Michael Dewson, who represents the Board of Governors in the negotiations, would not comment on Mason’s statement. However, he said why last year’s new questions couldn’t be transferred back to paper.

“We couldn’t run the online system offline,” he said, referring to the customizable question list and 250-word commentary space. “The complexity, the time, the paper — it would be a nightmare. It would cost a fortune.”

He also thinks students would be reluctant to write their detailed thoughts about a professor in class, where there is no guarantee of anonymity. He also said the online system included better security and cost less. He described the paper system as “just money that has to get spent, and you’re no better off than if you did it online.”

Mason is still concerned about the low response rates and whether the online results are representative.

“If you have such low response rates, and it’s being used for career decisions, that’s not really sensible,” he said.

At the University of Toronto and York University, the course surveys are online with the results used in tenure and promotion decisions. But at York, professors who are up for tenure conduct their surveys in class to ensure maximum student participation.

Despite his concerns, Mason would still support holding the surveys online, but only if the results weren’t used for tenure and promotion decisions.

All bargaining attempts to reach an agreement on this issue have been unsuccessful.

These disagreements come amid larger negotiations to strike a new collective agreement between the faculty association and the university. The course survey format is one of the unresolved issues causing the talks to continue months after the previous agreement expired in June.

Because of these deadlocked discussions, the survey is no longer administered with a newly revamped questionnaire. Instead, students will be talking back to faculty and administration through the former survey which was described as “stale” by the review committee who replaced it in 2007.

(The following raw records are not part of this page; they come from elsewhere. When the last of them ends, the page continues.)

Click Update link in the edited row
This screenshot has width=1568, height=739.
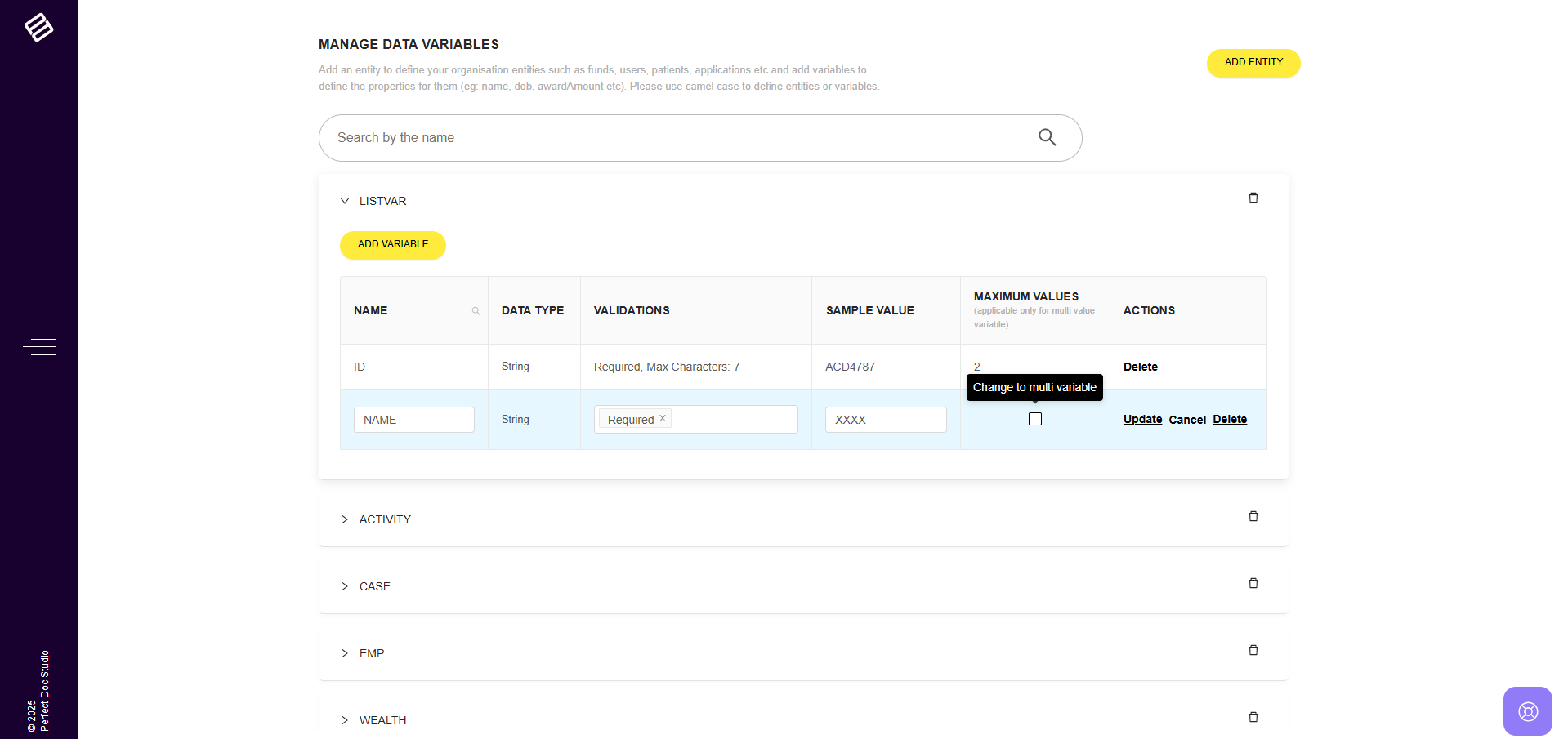(1141, 419)
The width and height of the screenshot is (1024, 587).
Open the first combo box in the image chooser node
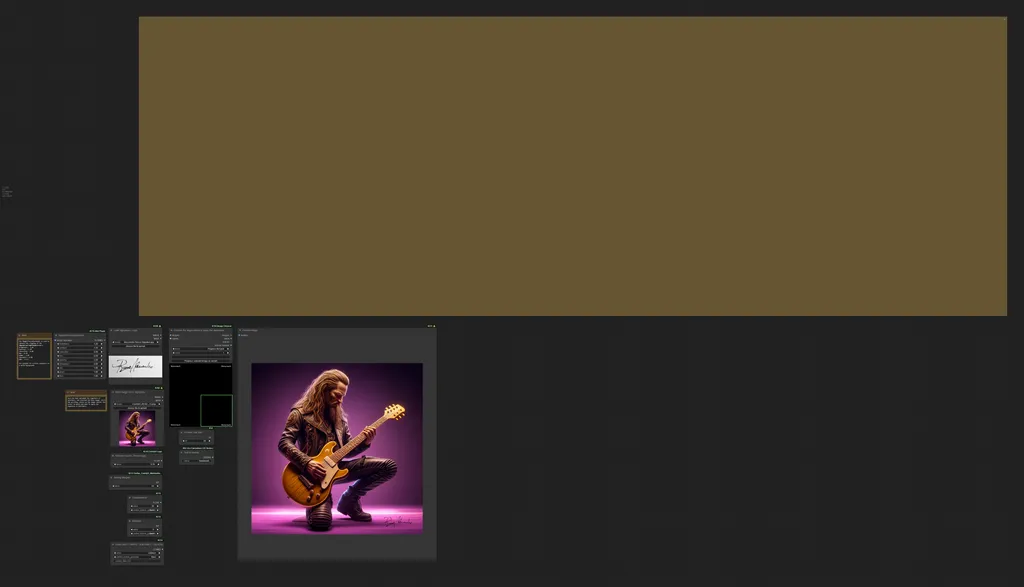(x=201, y=349)
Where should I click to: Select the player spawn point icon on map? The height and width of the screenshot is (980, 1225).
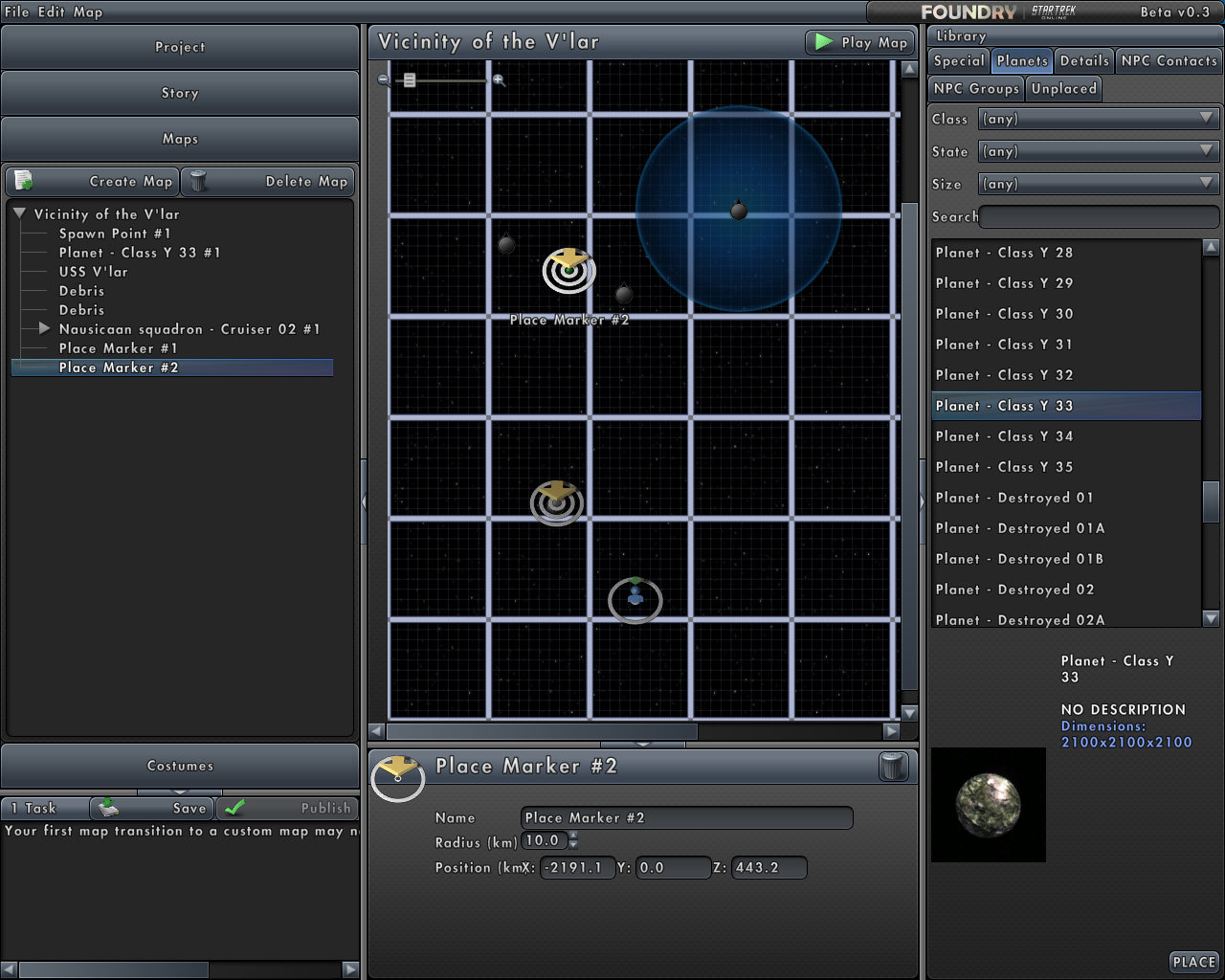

Politics aside, the newly released results of last year’s survey paint a picture of a very satisfied student body.

On a scale from one to five where a 1.0 means complete satisfaction, the average rating was 1.7 for all programs.

The Eyeopener averaged all 14 questions from both the fall 2007 and winter 2008 surveys for all programs.

The top five programs for student satisfaction were, in order: disability studies, history, French/Spanish, midwifery and psychology.

Accounting, architecture, graphic communications management, economics and urban planning ranked the worst. Two programs that only showed up on the fall 2007 results received the worst overall ratings. Business management scored a 2.29 and social sciences (arts) received 2.22. The social science courses don’t belong to one department and are only offered in fall while the business school re-organized the departments.

It’s important to note the narrow margin, with the total range for all programs only spanning from 1.33 to 2.22. Even the programs with the least content students are still on the “satisfied” half of the scale.

The paper survey with the old questions will be administered in class this November.

Negotiations are still ongoing between the Ryerson Faculty Association and Ryerson’s Board of Governors to decide the future format of the surveys.